My buddy Bill C. has an awesome blog, The Dating Genius. Now being married, I obviously don’t need any dating advice, but I love reading his posts…an interesting commentary and very real slice of dating and relationships. When I inject my comments to his posts, I find myself repeating the same theme…Women need to know their worth. And we need to know it BEFORE we get into any relationship.
Many years ago, I saw what became one of my favorite “chick” movies, “The Joy Luck Club.” In it, one of the main characters was in the middle of a divorce. She seemed like she was giving up without a fight, just allowing her husband to leave her without seeking any compensation for the time and effort she had put into the marriage.

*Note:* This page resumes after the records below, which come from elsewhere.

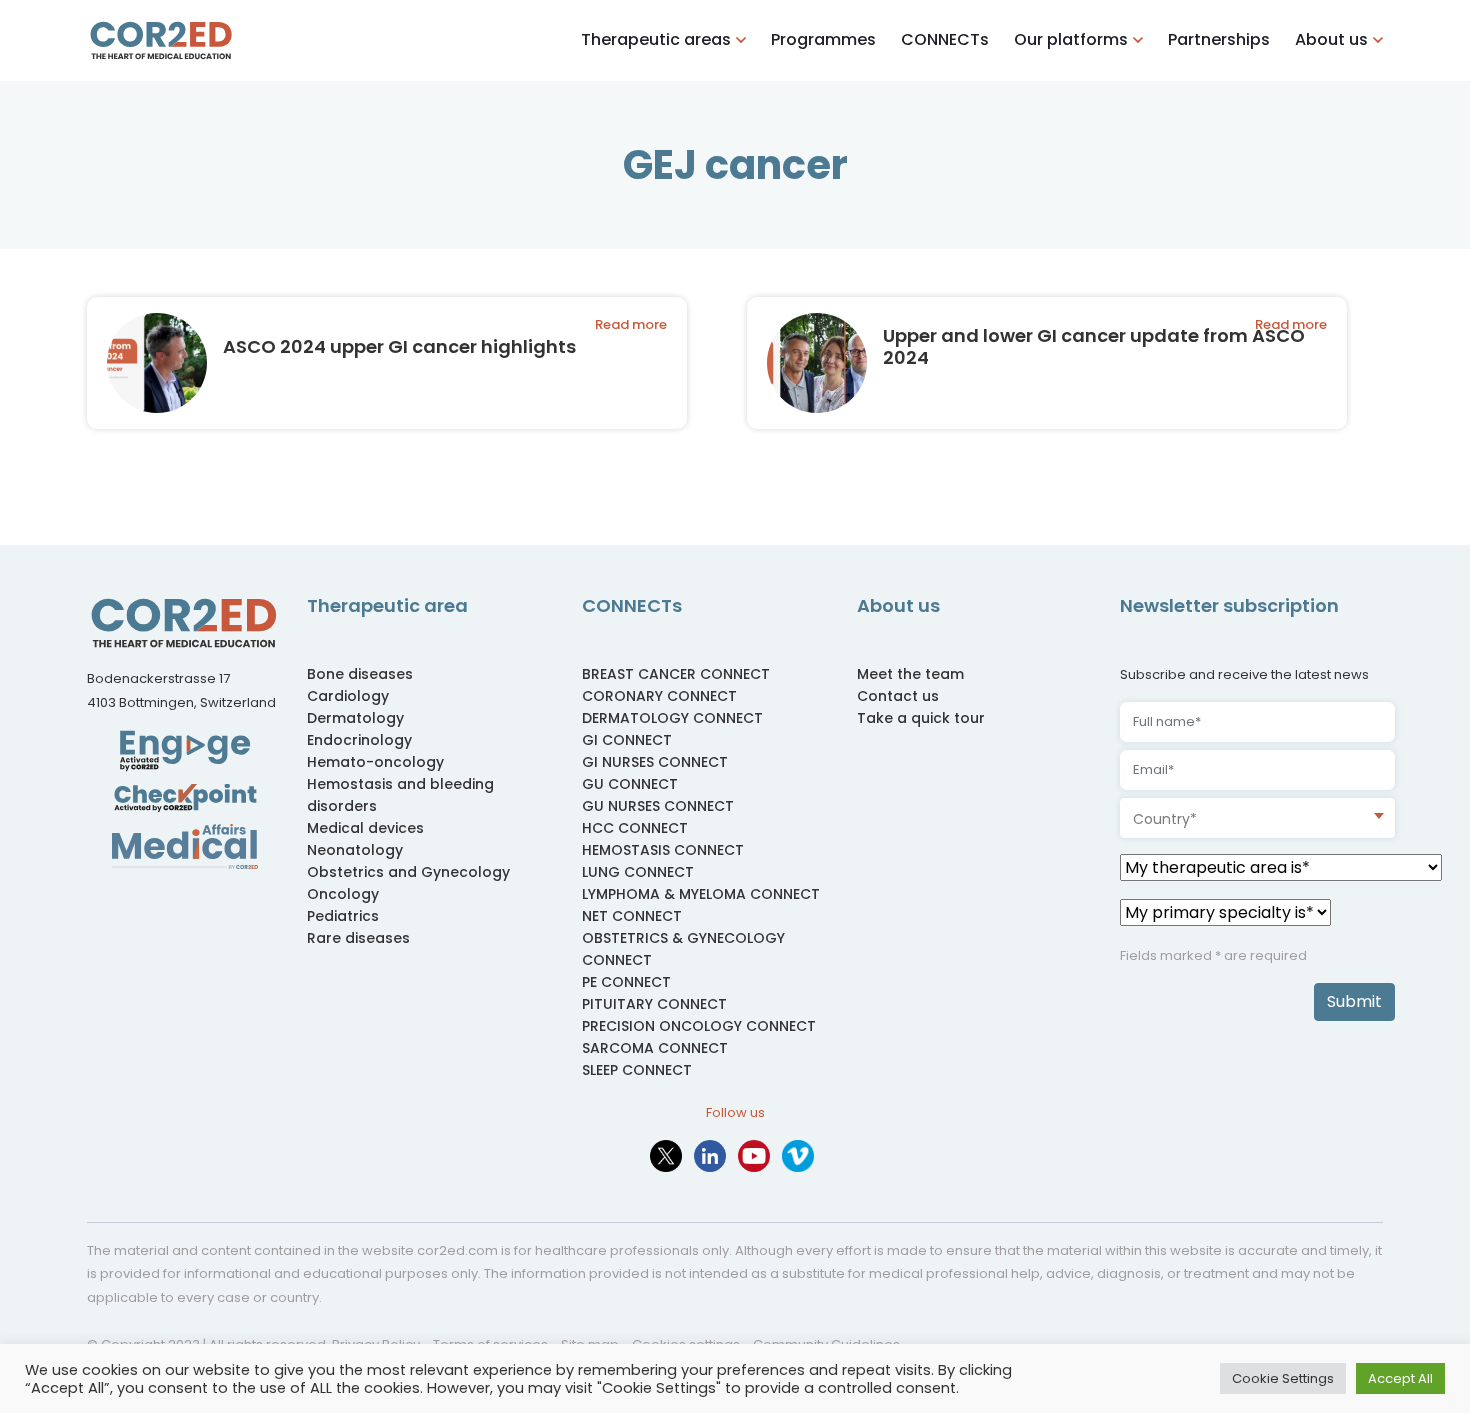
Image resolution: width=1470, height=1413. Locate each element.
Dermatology (355, 718)
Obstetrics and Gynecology (408, 872)
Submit (1354, 1001)
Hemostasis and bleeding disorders (400, 795)
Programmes (823, 39)
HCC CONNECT (635, 828)
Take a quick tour (921, 718)
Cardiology (348, 696)
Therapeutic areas (656, 39)
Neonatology (355, 850)
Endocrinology (359, 740)
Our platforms (1071, 39)
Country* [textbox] (1165, 819)
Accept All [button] (1400, 1378)
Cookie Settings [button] (1283, 1378)
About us (1331, 39)
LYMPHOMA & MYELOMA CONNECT (701, 894)
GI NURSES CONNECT (655, 762)
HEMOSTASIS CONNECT (663, 850)
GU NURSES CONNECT (658, 806)
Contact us (898, 696)
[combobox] (1257, 818)
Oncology (343, 894)
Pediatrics (343, 916)
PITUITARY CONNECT (654, 1004)
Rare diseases (358, 938)
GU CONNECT (630, 784)
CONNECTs (945, 39)
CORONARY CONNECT (659, 696)
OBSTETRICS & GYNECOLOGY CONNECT (683, 949)
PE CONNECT (626, 982)
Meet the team (910, 674)
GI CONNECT (627, 740)
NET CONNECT (632, 916)
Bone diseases (360, 674)
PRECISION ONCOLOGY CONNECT (699, 1026)
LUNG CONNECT (638, 872)
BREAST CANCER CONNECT (676, 674)
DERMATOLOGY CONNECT (672, 718)
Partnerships (1219, 39)
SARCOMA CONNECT (655, 1048)
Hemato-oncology (375, 762)
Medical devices (365, 828)
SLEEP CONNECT (637, 1070)
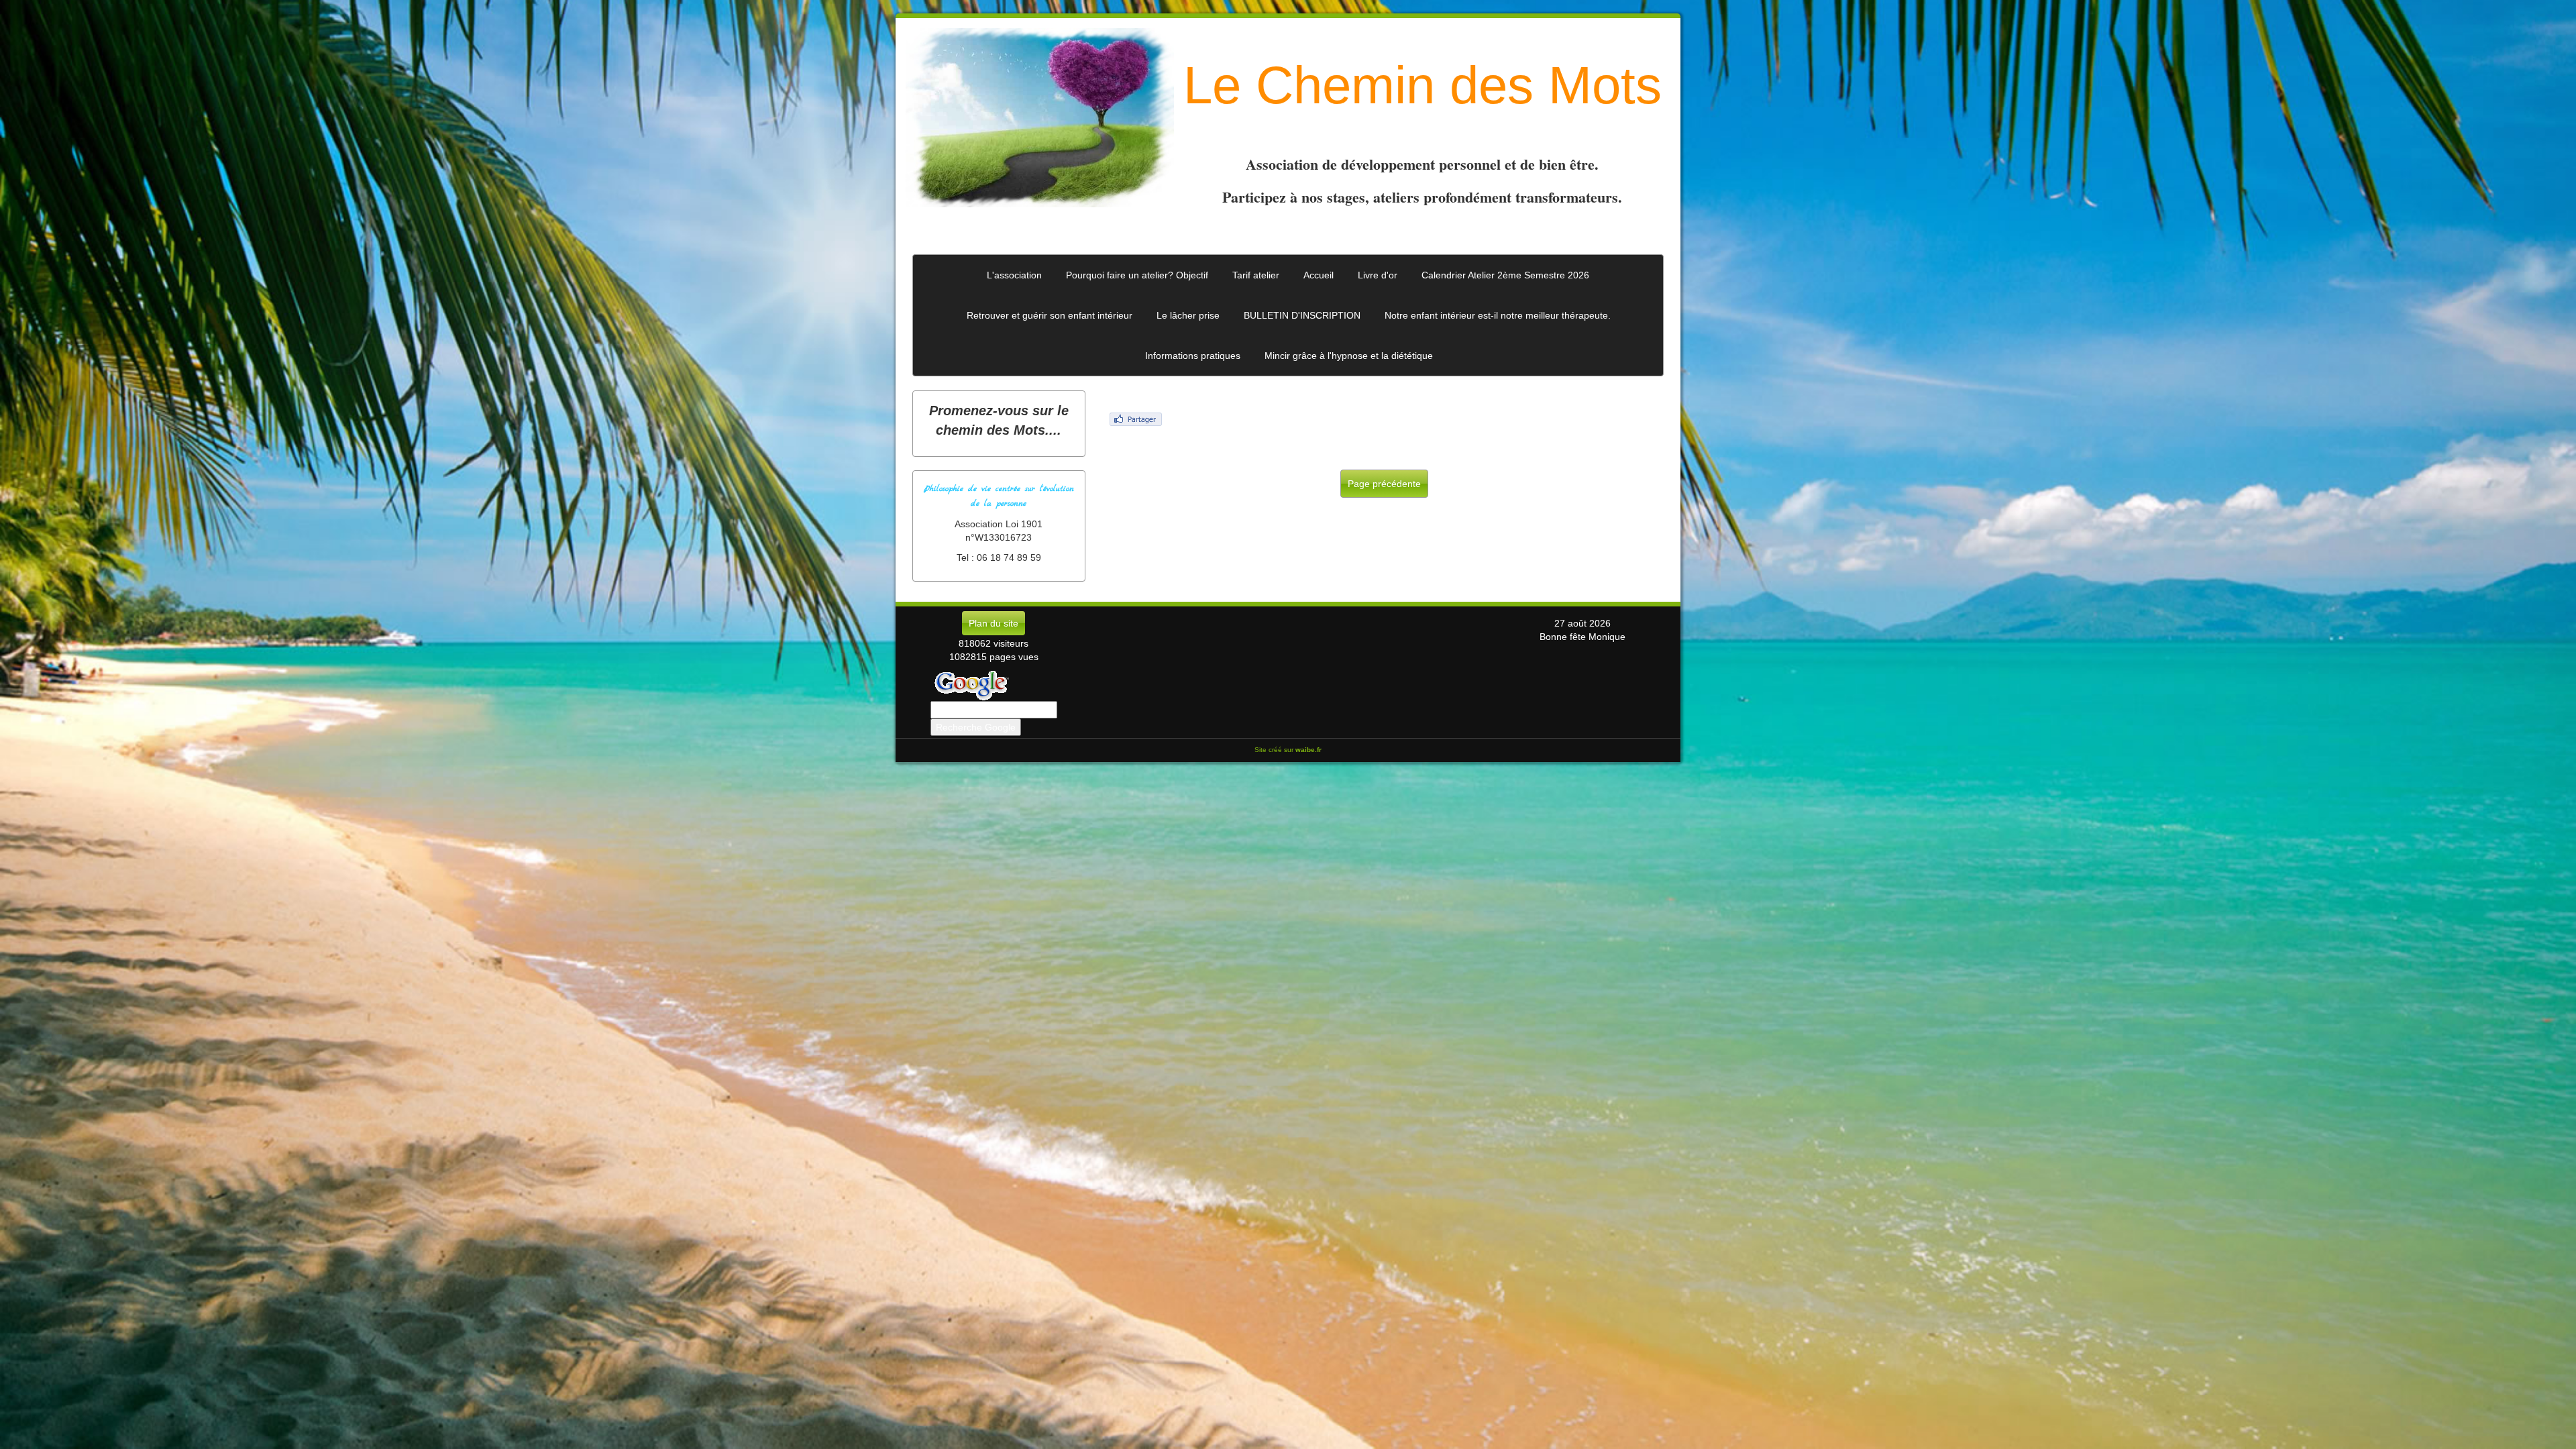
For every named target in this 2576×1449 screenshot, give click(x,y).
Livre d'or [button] (1377, 275)
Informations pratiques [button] (1192, 355)
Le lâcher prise (1188, 315)
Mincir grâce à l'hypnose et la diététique (1349, 355)
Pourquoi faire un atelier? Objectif (1137, 275)
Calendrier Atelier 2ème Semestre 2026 (1505, 275)
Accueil (1318, 275)
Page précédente (1384, 483)
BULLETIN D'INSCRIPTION (1302, 315)
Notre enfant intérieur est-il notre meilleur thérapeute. (1498, 315)
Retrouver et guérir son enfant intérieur (1049, 315)
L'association (1014, 275)
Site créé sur (1288, 749)
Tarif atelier (1255, 275)
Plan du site (993, 623)
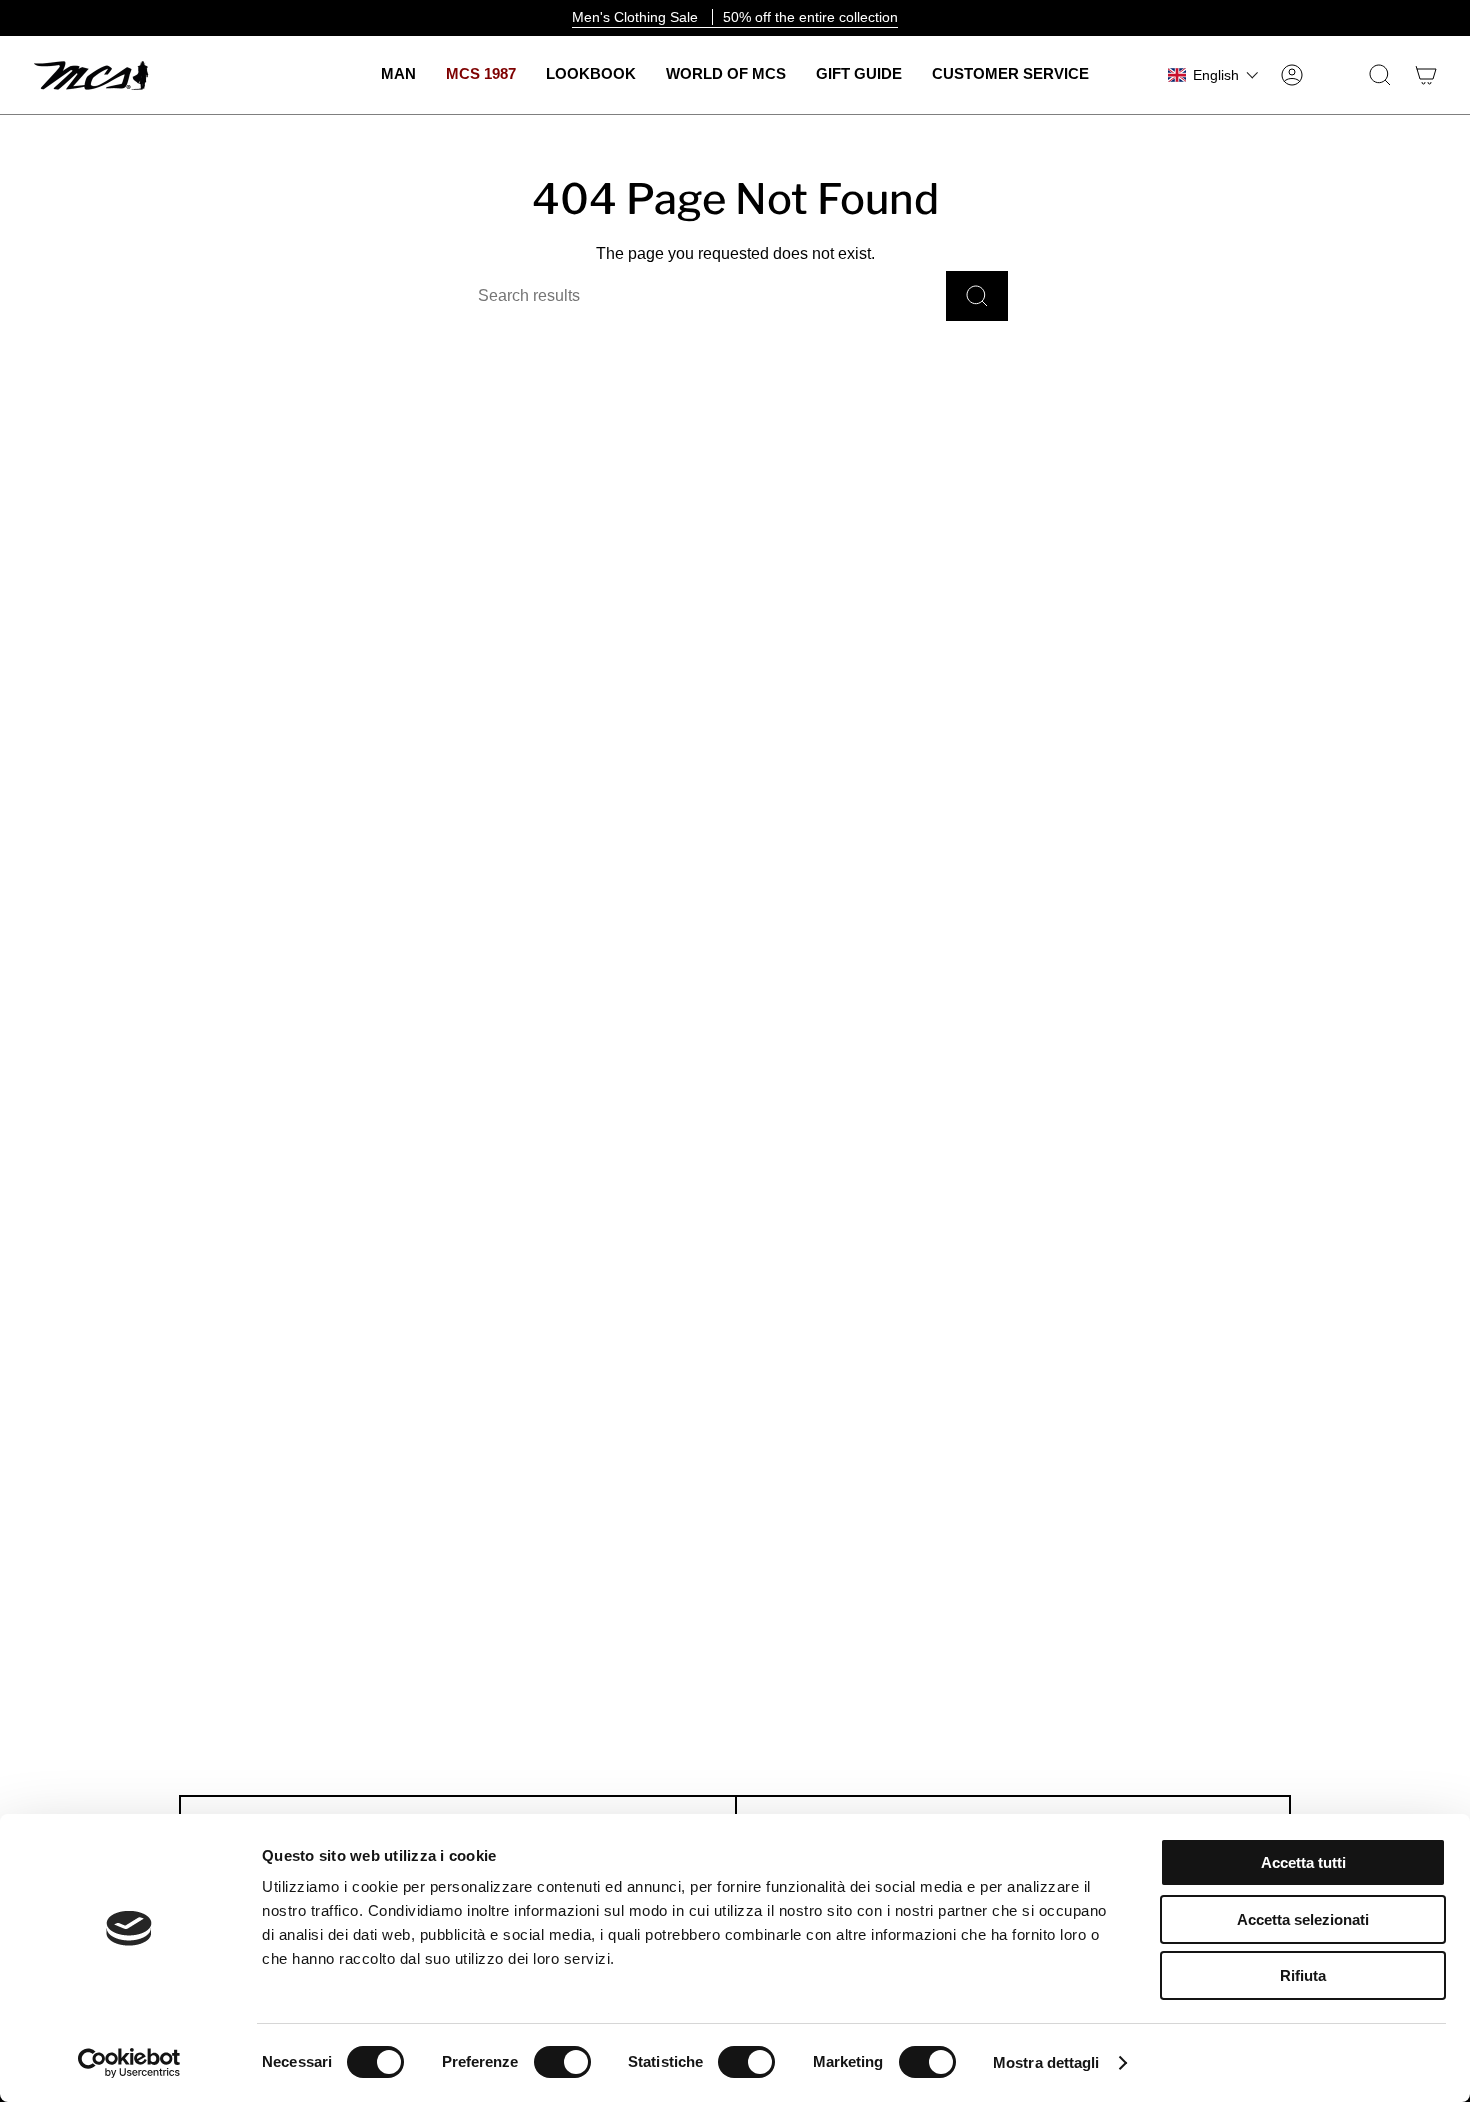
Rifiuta (1303, 1975)
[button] (398, 75)
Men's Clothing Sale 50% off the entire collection (735, 17)
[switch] (562, 2062)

Although she had always viewed her mother as timid and old-fashioned, she soon learned that her mother had been through many difficult experiences as a child and, as a result of these experiences, had found her inner voice and refused to allow anyone to take advantage of her. She encouraged her daughter to do the same, telling her to “know your worth.” It was such a moving scene and those three words have always been with me, especially now having a daughter of my own.
One of the problems many women face is that they look for a man, their career, their children, their relationship/marriage, to define them. But how can you let someone/something else define you? Especially when you’ve known YOU much longer than anyone else, right? We’re often taught to love ourselves, but we need to remember our worth – the value of our heart, mind, body and spirit. Knowing what you are worth is much bigger than just loving yourself. I can love my house, but if I don’t know how much equity I have or what the fair market value is, then I won’t know what price others will have to pay if they want it. The other day, I posted those three words on my Facebook page, and a friend responded with a question for the ladies, “How much am I worth? Am I on sale or foreclosure?” My response was:
Too many women are in foreclosure. They’ve been dealt bad blows, caught in sad and unfair situations. So they sell themselves as is and sight unseen to the first bidder, who is often someone unwilling and unable to at least offer fair market value. And those on sale have lowered their value just to get off the market.
Do you want to know your worth? Get in touch spiritually – the Manufacturer always sets the value of His creation! Then walk in your worth- you can’t be worth fine wine when you walk around like cheap beer. And then SETTLE. FOR. NO. LESS than your worth!
Girl, you got some real wisdom going on right here! I don’t know what you do at your job, but I hope you have time and are inclined to have something for the women and/or youth of your church!! Sometimes, it takes a long time for a woman (or a man) to know their worth, and unfortunately, it doesn’t often come from the lessons we learn at church, but hopefully that is changing…keep it up girl, God is taking you places…
Thank you Rehnea! A few years ago, I started a group at the church called Sister Circle, a program where young adults mentor teen girls. We just need to catch them while they’re young and before the world starts giving them mixed messages about who they are.
Absolutely right, Calandra! 🙂
Women need to develop and cultivate their own internally-based self-esteem, otherwise, guys are going to see them coming, sell them the dream of achieving whatever women ask them for (marriage, love, etc), get what they want and then break north with no delay…. happens every day.
Bill I was thinking it would be nice for you to one day NOT have to warn the ladies about falling for the okie doke. But sadly, there will always be a need for The Dating Genius. The okie doke will always work for some dude, and your Big Willie Pockets video will ALWAYS be necessary and relevant!! LOL
How is it that Mommy taught us the same lessons but, You Listened and I didn’t? Sure glad one of us Got It and can Share It. I told you recently–God Has Ordered Your Steps!!
Happy Mother’s Day Sis.
(Remember “Ego-Tripping”, ya dig?)
Love Rene!!
Thanks. That means a lot coming from my Big Sis! And by the by, I quote from Ego Trippin’ ON.THE.REGULAR! I’m so hip, even my errors are correct!